Unchained LNG - Why More Liquefaction Capacity May Be Needed By the Mid-2020s

Last year was the best for global LNG demand growth since 2011, and a combination of ample LNG supply, new buyers and relatively low prices suggest that demand will continue rising at a healthy clip in 2017. That’s good news not only for LNG suppliers, but for natural gas producers and for developers planning the “second wave” of U.S. liquefaction/LNG export projects. Before those projects can advance, the world’s current—and still-growing—glut of LNG needs to be whittled down, and nothing whittles a supply glut like booming demand. Today we discuss ongoing changes in the LNG market and how they may well work to the advantage of U.S. gas producers and developers.

It’s easy to get caught up in the fact that way too much liquefaction/LNG export capacity is being added in the 2016-20 period, most of it in Australia and the U.S. Sure, it’s a bummer that liquefaction-plant developers, responding to fast-rising demand and high LNG prices early in this decade, started building an army of new facilities to supercool natural gas into LNG, only to see LNG demand growth stall and prices plummet in 2014-15, just as the first of their new plants were nearing completion and about to come online.
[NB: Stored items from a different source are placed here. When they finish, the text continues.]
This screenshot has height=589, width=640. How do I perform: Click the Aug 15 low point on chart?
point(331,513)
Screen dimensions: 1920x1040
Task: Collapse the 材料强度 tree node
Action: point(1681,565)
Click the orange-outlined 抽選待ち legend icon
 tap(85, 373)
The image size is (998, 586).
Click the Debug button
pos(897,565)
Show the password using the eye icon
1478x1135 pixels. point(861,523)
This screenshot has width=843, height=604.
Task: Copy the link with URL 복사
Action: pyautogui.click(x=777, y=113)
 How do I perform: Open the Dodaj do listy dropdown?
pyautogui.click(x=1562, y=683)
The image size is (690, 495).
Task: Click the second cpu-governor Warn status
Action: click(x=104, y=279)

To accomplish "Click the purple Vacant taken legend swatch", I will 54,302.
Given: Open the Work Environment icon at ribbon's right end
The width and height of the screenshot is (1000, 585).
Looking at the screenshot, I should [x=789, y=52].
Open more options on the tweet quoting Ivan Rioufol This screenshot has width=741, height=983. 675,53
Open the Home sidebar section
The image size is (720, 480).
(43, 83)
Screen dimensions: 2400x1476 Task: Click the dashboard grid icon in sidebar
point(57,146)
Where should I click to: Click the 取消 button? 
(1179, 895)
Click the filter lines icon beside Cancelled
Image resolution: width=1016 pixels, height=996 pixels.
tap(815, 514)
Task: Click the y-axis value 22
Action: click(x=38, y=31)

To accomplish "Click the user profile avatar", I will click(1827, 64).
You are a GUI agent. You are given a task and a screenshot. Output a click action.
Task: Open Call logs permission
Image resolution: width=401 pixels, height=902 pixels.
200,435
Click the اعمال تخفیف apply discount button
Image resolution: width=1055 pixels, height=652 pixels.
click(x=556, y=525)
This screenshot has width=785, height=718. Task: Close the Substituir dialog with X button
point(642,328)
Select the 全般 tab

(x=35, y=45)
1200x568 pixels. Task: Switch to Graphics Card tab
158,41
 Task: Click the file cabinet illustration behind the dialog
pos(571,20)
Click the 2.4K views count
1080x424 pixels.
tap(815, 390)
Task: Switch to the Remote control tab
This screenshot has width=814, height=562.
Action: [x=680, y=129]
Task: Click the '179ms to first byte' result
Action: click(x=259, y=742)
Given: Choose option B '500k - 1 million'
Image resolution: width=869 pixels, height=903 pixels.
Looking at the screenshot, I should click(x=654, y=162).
As we said in Coming Up, though, markets do respond when supply and demand get out of whack. Spot prices for LNG for a time fell below $5/MMbtu, and the price of LNG purchased under long-term contracts (many of which index the LNG price to the price of crude oil) declined as well (though not nearly as far). In response––and with the knowledge that a slew of new Australian and U.S. liquefaction capacity would be coming online over the next few years––global demand for LNG started rebounding.

In 2016, total demand for LNG increased by nearly 7%, from 248 million metric tons per annum (MTPA) in 2015 to 265 MTPA last year. (Over a year, one MTPA of LNG is equivalent to ~130 million cubic feet per day of gas, or MMcf/d; another way to look at it is 1 Bcf/d of gas equals ~7.6 MTPA.) Most of the growth in demand came from two categories of buyers: 1) existing LNG-consuming countries that either added new LNG-receiving and regasification capacity or made fuller use of the capacity they already had, and 2) countries that in 2015-16 became able to receive and regasify LNG for the first time. Figure 1 shows LNG demand growth (and, in a few cases, demand declines) by country in 2016, and separates new entrants (red bars) from countries that already had been importing LNG pre-2015 (yellow bars).